DATA SHOWN:
##########

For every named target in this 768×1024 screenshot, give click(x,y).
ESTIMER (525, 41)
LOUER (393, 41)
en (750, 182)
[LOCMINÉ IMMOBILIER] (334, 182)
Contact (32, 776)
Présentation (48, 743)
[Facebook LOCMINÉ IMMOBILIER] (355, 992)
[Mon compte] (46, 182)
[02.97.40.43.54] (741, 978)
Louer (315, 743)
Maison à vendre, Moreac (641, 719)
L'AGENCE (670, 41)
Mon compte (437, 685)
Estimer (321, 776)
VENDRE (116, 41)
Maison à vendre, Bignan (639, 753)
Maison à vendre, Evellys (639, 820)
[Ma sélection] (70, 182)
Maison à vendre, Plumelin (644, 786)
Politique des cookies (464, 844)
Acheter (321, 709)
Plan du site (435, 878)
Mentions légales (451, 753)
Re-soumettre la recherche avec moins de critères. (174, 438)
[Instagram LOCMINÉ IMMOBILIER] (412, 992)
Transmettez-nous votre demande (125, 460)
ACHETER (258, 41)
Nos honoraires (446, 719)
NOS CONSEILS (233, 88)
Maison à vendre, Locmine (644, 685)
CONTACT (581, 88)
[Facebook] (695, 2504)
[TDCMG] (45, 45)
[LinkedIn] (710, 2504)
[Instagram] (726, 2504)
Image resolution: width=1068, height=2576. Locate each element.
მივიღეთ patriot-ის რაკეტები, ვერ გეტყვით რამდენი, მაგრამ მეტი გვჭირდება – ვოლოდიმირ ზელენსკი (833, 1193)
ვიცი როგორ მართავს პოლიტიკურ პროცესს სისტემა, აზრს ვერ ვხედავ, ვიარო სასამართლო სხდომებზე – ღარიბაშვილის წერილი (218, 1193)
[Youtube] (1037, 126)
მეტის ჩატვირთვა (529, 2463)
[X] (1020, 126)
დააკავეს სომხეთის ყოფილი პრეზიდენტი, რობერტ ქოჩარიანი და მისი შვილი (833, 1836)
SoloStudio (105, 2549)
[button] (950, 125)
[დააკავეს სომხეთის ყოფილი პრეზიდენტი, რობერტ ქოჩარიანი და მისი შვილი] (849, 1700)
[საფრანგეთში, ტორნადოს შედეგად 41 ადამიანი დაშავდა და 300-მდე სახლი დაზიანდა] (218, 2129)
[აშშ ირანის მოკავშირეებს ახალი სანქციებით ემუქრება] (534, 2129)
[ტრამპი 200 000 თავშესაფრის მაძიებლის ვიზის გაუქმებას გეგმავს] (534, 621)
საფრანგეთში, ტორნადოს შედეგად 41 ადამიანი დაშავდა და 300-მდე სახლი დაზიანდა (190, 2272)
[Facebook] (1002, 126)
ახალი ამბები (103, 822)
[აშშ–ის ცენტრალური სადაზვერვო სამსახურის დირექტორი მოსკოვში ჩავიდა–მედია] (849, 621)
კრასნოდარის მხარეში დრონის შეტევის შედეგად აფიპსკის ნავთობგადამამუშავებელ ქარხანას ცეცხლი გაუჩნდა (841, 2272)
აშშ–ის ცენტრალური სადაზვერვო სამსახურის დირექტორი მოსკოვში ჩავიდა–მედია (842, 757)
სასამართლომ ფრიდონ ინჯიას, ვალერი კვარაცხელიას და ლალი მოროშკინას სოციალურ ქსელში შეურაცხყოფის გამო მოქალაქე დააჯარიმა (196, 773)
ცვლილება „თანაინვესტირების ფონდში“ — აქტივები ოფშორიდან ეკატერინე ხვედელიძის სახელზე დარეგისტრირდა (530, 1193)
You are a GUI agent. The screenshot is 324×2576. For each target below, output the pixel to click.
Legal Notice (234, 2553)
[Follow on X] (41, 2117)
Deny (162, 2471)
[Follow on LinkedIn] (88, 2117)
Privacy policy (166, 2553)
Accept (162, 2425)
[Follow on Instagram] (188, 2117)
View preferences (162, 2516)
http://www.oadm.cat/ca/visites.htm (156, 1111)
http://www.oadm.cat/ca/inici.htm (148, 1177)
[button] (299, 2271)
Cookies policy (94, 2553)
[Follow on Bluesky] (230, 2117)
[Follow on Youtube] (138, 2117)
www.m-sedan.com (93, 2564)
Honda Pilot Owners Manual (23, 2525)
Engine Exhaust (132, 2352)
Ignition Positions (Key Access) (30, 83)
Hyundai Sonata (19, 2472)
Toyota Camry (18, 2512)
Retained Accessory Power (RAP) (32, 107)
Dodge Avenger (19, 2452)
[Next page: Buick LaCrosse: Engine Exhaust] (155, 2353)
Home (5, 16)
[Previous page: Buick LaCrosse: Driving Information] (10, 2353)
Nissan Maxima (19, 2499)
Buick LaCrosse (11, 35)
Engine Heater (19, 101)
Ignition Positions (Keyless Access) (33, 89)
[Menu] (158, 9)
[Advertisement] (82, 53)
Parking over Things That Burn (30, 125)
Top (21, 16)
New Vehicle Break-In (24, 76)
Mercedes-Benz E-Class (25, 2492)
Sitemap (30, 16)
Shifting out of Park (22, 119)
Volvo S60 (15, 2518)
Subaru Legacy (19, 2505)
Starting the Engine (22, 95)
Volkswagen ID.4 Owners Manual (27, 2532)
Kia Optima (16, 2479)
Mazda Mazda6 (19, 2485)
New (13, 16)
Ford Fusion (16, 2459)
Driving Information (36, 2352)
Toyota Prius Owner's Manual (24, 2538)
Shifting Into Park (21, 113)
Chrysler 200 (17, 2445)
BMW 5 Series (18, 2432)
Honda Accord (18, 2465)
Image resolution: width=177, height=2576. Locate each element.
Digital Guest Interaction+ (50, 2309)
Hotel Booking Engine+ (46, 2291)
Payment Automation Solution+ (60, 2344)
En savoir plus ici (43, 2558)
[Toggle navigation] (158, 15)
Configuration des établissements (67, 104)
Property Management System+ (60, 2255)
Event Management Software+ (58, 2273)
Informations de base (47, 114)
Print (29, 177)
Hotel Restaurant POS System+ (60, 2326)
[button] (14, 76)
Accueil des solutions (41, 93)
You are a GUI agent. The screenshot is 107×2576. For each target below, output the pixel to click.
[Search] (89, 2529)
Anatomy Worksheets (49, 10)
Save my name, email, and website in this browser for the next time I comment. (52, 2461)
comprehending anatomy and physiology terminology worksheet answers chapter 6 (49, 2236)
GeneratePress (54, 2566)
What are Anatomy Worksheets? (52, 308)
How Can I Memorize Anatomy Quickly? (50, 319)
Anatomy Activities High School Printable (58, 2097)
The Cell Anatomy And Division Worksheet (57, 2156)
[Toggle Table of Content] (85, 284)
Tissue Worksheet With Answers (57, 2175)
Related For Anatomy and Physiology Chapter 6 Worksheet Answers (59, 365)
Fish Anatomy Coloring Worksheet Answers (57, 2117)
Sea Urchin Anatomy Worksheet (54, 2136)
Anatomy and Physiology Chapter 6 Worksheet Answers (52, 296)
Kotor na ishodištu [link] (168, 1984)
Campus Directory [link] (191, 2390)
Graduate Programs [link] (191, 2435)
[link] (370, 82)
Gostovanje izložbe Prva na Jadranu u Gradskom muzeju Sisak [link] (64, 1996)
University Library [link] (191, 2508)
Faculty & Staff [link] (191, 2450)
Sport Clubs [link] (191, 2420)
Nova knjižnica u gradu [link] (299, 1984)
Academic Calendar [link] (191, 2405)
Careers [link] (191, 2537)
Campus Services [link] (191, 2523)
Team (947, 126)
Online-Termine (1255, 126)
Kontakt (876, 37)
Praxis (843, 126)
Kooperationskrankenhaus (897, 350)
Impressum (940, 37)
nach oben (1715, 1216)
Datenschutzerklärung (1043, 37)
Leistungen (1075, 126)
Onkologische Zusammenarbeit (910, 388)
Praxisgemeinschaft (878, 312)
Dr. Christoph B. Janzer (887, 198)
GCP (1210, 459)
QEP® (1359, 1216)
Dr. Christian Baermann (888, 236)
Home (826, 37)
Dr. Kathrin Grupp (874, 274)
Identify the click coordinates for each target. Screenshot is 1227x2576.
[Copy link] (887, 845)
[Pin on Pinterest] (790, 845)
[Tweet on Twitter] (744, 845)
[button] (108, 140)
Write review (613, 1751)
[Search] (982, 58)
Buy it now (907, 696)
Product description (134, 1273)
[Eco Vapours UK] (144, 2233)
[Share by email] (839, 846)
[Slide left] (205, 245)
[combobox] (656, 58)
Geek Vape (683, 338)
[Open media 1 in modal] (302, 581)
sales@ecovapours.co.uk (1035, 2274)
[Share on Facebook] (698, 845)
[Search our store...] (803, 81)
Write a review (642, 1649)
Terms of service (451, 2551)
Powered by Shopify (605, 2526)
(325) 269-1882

##########

Print, exactly and only, the lines running from the one with "Dr. Kathrin Grupp (874, 274)" to the end of the data above.

ANSWER:
Dr. Kathrin Grupp (874, 274)
Identify the click coordinates for each target. Screenshot is 1227x2576.
[Copy link] (887, 845)
[Pin on Pinterest] (790, 845)
[Tweet on Twitter] (744, 845)
[button] (108, 140)
Write review (613, 1751)
[Search] (982, 58)
Buy it now (907, 696)
Product description (134, 1273)
[Eco Vapours UK] (144, 2233)
[Share by email] (839, 846)
[Slide left] (205, 245)
[combobox] (656, 58)
Geek Vape (683, 338)
[Open media 1 in modal] (302, 581)
sales@ecovapours.co.uk (1035, 2274)
[Share on Facebook] (698, 845)
[Search our store...] (803, 81)
Write a review (642, 1649)
Terms of service (451, 2551)
Powered by Shopify (605, 2526)
(325) 269-1882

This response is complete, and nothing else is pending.